# Review: Canon RF 50mm f/1.8 STM by Gordon Laing



## Canon Rumors Guy (Jan 12, 2021)

> Gordon from camera labs has completed his review of the Canon RF 50mm f/1.8 STM. The “nifty-fifty” for the RF mount. In this review, Gordon directly compared the RF version to its EF brother and found the RF version to be better, but it should be, it costs twice as much.
> From Gordon:
> It may cost roughly double that of the EF 50mm f1.8 STM, but at around 200 dollars or pounds it becomes by far the cheapest native lens in the RF system to date, making it tempting for anyone looking for a second lens to complement an existing kit-zoom.

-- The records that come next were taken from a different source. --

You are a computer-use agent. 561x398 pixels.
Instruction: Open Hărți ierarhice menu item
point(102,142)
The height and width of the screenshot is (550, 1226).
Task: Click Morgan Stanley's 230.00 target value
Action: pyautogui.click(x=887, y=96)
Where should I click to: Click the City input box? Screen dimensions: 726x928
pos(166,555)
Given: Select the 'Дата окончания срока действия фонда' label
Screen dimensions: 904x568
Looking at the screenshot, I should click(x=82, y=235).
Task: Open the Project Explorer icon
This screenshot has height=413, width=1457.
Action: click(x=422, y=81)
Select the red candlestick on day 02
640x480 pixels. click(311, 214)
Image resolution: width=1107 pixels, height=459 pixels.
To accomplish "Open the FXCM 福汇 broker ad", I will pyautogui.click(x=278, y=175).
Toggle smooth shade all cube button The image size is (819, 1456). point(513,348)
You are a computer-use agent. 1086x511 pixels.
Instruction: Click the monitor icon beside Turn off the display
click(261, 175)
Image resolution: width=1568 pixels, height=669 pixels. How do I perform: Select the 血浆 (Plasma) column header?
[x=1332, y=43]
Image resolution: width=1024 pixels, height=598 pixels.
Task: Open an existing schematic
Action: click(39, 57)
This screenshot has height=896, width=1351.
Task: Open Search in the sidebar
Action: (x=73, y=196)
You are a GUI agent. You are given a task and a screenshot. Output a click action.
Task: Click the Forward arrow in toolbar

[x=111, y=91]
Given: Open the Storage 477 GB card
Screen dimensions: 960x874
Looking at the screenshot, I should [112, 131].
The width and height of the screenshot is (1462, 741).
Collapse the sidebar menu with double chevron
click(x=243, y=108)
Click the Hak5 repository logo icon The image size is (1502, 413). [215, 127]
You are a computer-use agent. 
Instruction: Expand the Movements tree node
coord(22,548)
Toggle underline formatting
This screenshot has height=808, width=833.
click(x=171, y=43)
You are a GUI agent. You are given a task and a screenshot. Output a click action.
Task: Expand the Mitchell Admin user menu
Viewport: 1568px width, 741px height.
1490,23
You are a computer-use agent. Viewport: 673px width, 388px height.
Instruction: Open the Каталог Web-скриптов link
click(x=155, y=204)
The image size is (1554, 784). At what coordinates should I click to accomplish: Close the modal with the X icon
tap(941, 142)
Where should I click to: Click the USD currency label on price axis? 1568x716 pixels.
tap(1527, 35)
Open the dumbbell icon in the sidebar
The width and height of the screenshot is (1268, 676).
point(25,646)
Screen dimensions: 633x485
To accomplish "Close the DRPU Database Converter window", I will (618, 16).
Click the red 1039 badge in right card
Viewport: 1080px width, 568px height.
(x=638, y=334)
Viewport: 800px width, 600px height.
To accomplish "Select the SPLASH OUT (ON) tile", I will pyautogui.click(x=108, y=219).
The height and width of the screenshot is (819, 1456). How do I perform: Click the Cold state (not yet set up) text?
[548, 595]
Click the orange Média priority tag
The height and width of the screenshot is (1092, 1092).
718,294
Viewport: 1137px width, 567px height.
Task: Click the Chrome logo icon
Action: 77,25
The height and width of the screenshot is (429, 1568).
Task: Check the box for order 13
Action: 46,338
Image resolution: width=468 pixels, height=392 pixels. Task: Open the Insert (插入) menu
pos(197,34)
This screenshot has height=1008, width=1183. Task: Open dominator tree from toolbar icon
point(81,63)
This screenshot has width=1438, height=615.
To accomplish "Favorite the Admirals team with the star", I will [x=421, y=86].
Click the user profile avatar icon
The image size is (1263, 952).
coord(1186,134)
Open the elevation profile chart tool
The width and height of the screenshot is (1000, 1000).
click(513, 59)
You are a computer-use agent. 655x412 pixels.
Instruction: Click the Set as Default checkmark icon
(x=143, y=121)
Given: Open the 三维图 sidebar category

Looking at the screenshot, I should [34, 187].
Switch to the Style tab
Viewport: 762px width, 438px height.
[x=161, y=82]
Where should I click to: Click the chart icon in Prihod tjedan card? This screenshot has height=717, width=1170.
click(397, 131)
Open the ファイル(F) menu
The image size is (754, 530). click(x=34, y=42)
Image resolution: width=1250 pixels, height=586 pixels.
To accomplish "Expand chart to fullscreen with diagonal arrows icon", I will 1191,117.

It’s smaller than the EF version when you take a mirrorless adapter into account, and while the overall style and rendering is similar, the newer RF version is noticeably sharper across more of the frame when wide-open.
> You can watch the full video review above, or you can head on over to CamerLabs for a written review with full resolution samples...



Continue reading...


----------



## ashmadux (Jan 12, 2021)

But where is the 50 1.4. Like, cmon.

$200 or $2000!!!!! Ridiculous


----------



## snappy604 (Jan 13, 2021)

ashmadux said:


> But where is the 50 1.4. Like, cmon.
> 
> $200 or $2000!!!!! Ridiculous



does seem to be rather extreme spread.


----------



## Random Orbits (Jan 13, 2021)

With other options available to me, I'd use this lens in the same role that I had used the EF 40mm f/2.8 pancake: as a wider option when carrying a telephoto lens. It's slightly longer and heavier than the pancake, but less if you include the EF/RF adapter. It would also work well in the place of a midrange zoom when carrying ultrawide and telephoto lenses. That said, I'll wait until it is available at the refurb store at a discount.


----------



## AdmiralFwiffo (Jan 13, 2021)

He doesn't mention it in the review, but the RF version has considerably more contrast to my eye.


----------